Face à la crise écologique en cours, une équipe de scientifiques s’est penchée sur le point de non-retour des écosystèmes. Leur conclusion est pour le moins préoccupante : les changements d’état d’un écosystème se produisent de manière disproportionnée beaucoup plus rapidement pour les grands écosystèmes. Parmi les premiers touchés : la forêt amazonienne et la barrière de corail dans les Caraïbes, dont dépendent des millions d’êtres vivants pour exister.
Plus un écosystème est grand, plus il peut être dramatiquement défiguré ou exterminé
L’idée d’un effondrement écologique qui serait caractérisé par sa brutalité n’est plus forcément digne d’un scénario à la MadMax, nous avertissent les scientifiques de la nouvelle étude parue dans Nature Communications. Face à l’augmentation du nombre de changements des écosystèmes, Gregory Cooper, Simon Willcock et John Dearing se sont intéressés aux relations entre les échelles spatio-temporelles qui les impactent et leurs mécanismes.
Leur conclusion : plus un écosystème est grand, et plus il va changer lentement, mais de façon disproportionnée et irréversible à échelle de vie humaine
Qu’ils dépassent des points de bascule ou soient sous l’emprise de boucles de rétroaction, les grands écosystèmes ne peuvent donc pas retrouver leur état initial une fois franchi un point de non-retour. Les chercheurs ont étudié de tels changements dans 40 régions naturelles, de différentes tailles.
Pou les chercheurs, deux écosystèmes sont particulièrement menacés : la forêt amazonienne qui pourrait périr d’ici 50 ans, et la barrière de corail caribéenne qui risque d’être annihilée d’ici 15 ans ! Les causes de ces périls : l’activité humaine qui déforeste à outrance, pollue et participe à l’acidification des océans.
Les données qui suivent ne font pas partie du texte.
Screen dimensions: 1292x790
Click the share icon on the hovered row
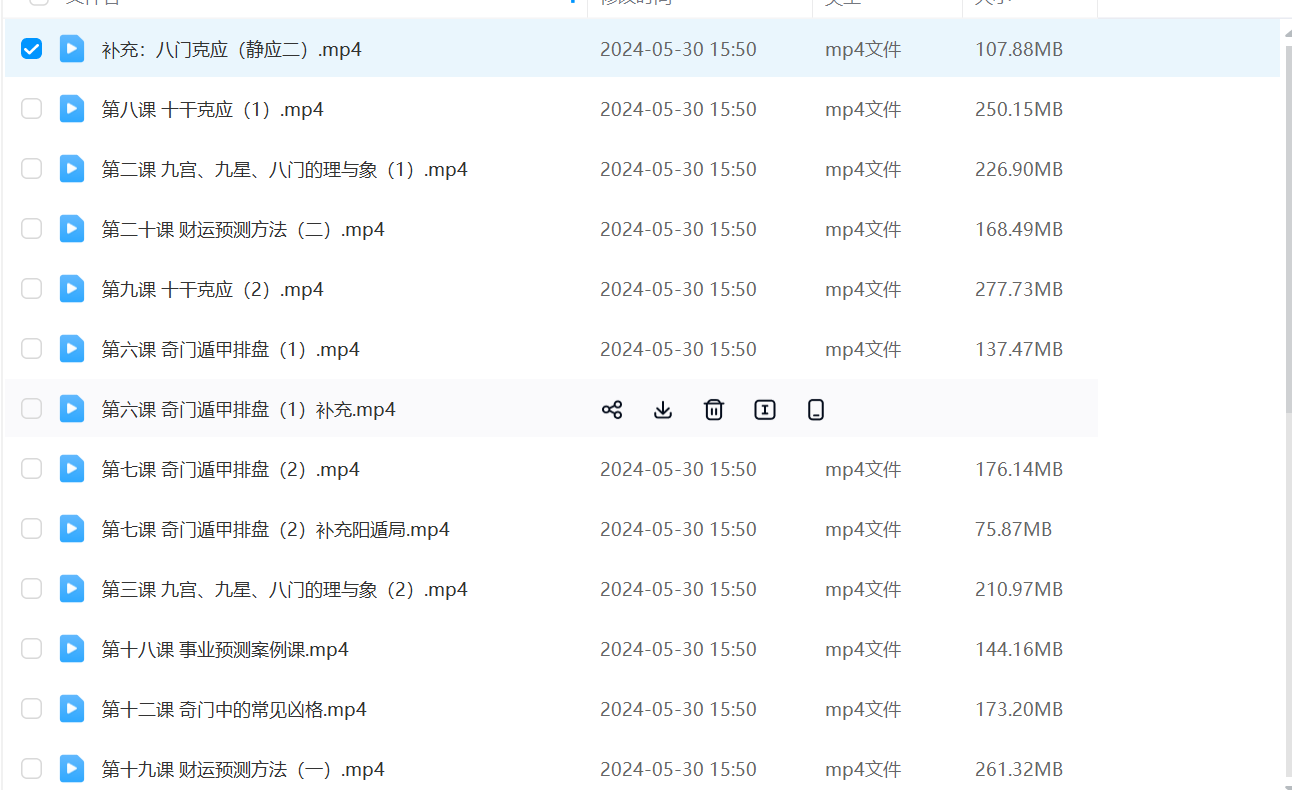click(x=612, y=409)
Forêt amazonienne : point de non-retour en 2021 et désert en 2050
Sous l’effet de la crise climatique et de la déforestation, la forêt amazonienne approche ainsi d’un point de non retour et pourrait se transformer en une savane aride d’ici un demi-siècle. Les scientifiques estiment que la perte de 35% de surface, dont le total recouvre plus de cinq millions de km2 répartis sur sept pays, suffirait à déclencher sa disparition. Or, depuis 1970, ce dont déjà environ 20% de la forêt amazonienne qui a été rasée pour cultiver du soja, du bois, de l’huile de palme, des biocarburants ou l’élevage bovin.
L’écosystème amazonien pourrait ainsi atteindre un point de non-retour en 2021, selon les chercheurs, soit l’an prochain !
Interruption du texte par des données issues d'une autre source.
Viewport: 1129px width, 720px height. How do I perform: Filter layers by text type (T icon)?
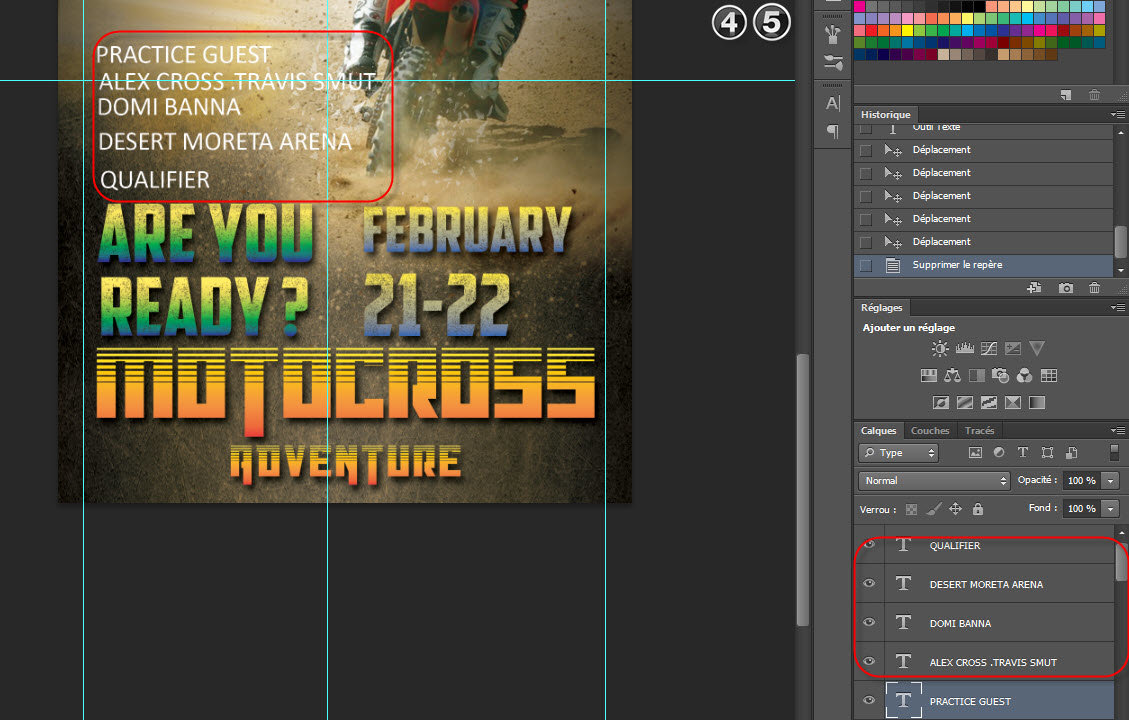pyautogui.click(x=1023, y=453)
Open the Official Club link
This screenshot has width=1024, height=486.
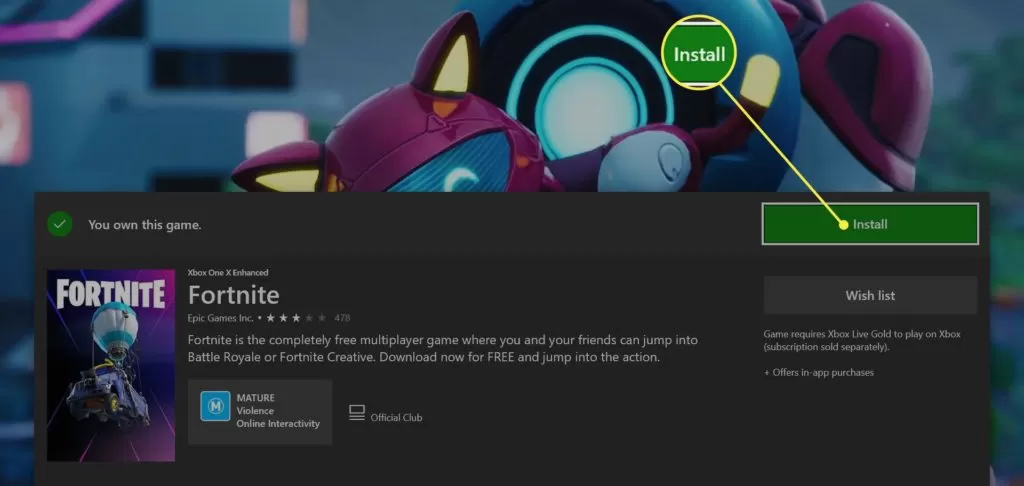(396, 417)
Cette date correspond à l’année où la forêt amazonienne ne pourrait plus générer sa propre pluie, selon une autre étude parue en 2019. Plus que jamais, il devient donc vital d’accélérer une coopération internationale pour préserver la forêt amazonienne en stoppant l’exploitation illégale de ses ressources, mettant en place des filières plus résilientes comme l’exploitation d’hévéa ou la culture des noix et protégeant les populations autochtones.
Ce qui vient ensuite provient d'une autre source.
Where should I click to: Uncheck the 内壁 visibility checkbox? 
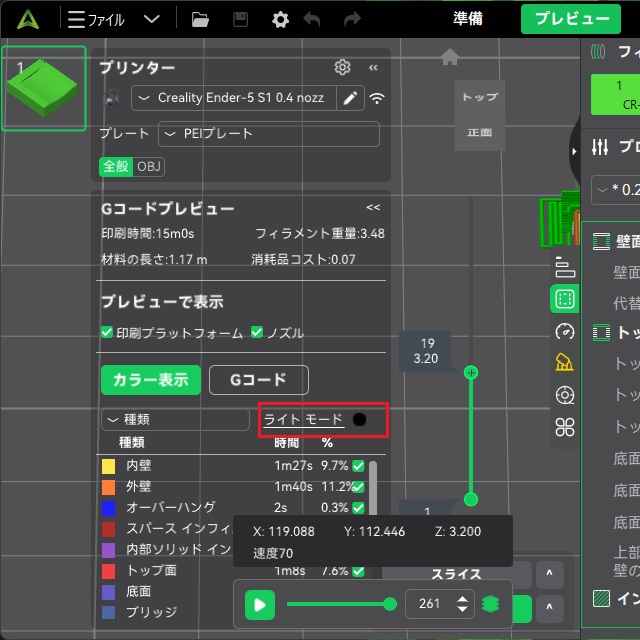pyautogui.click(x=358, y=466)
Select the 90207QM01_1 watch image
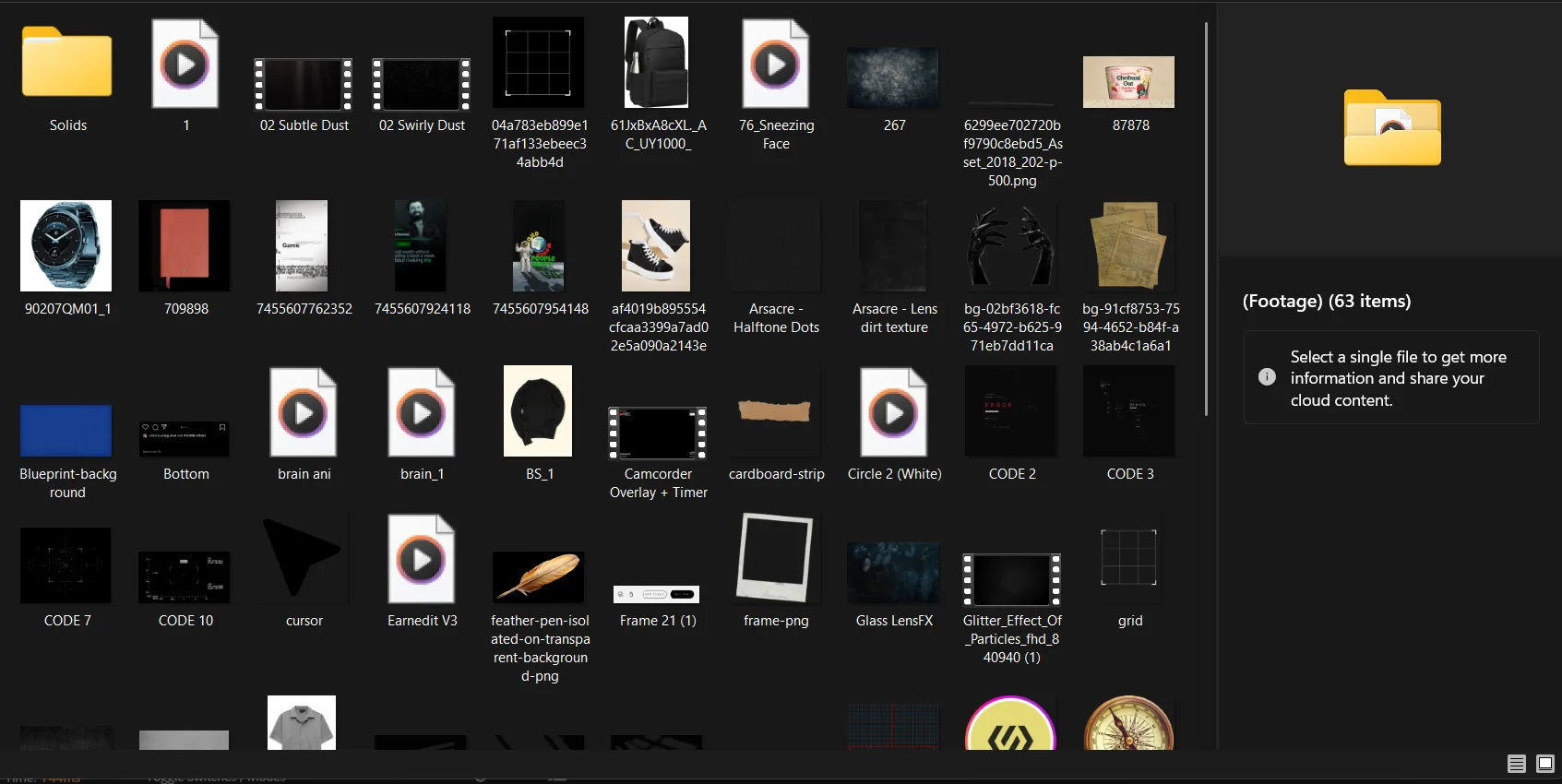 click(x=66, y=246)
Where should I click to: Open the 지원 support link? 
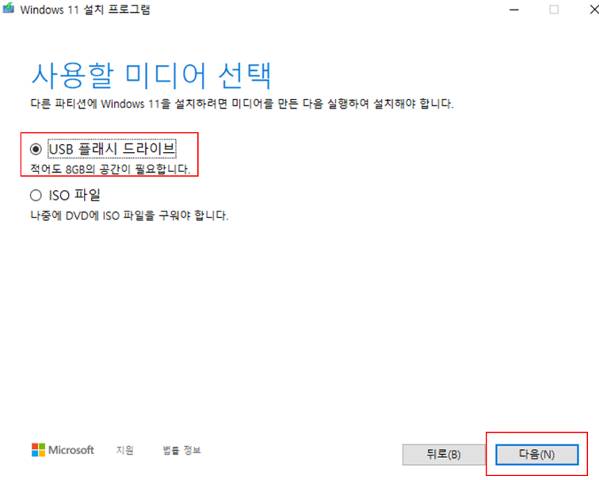(x=125, y=450)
Barrière de corail menacée d’extinction
Avec le poumon vert de la planète, le poumon bleu n’est malheureusement pas en reste, et peut-être même dans un pire état ! Un autre écosystème majeur, la barrière de corail dans les Caraïbes, pourrait ainsi disparaître en 15 ans, une fois dépassé son point de non-retour.
Les échelles de temps observées par les scientifiques sont cohérentes avec les observations selon lesquelles la couverture corallienne dans les Caraïbes a diminué de 80% de 1977 à 2001 et pourrait disparaître complètement d’ici 2035, en fonction des taux de surpêche, du changement climatique et de l’acidification des océans.
Selon le Giec, les experts climat de l’ONU, 90% de tous les coraux en eaux peu profondes seront condamnés si le réchauffement climatique atteint 1,5°C comparé à la période pré-industrielle. Une hausse de 2°C signera leur disparition quasi-complète. Le réchauffement atteint déjà 1,1°C.
« L’humanité doit maintenant se préparer à des changements dans les écosystèmes qui sont plus rapides que ce que nous envisagions auparavant avec notre vision linéaire traditionnelle du monde, y compris à travers les écosystèmes les plus grands et les plus emblématiques de la Terre, et les systèmes socio-écologiques qu’ils soutiennent. » avertissent ainsi les scientifiques de l’étude
En effet, en plus d’abriter une flore et une faune uniques au monde, des dizaines de millions de personnes dépendent directement de la forêt amazonienne et de la barrière de corail pour exister.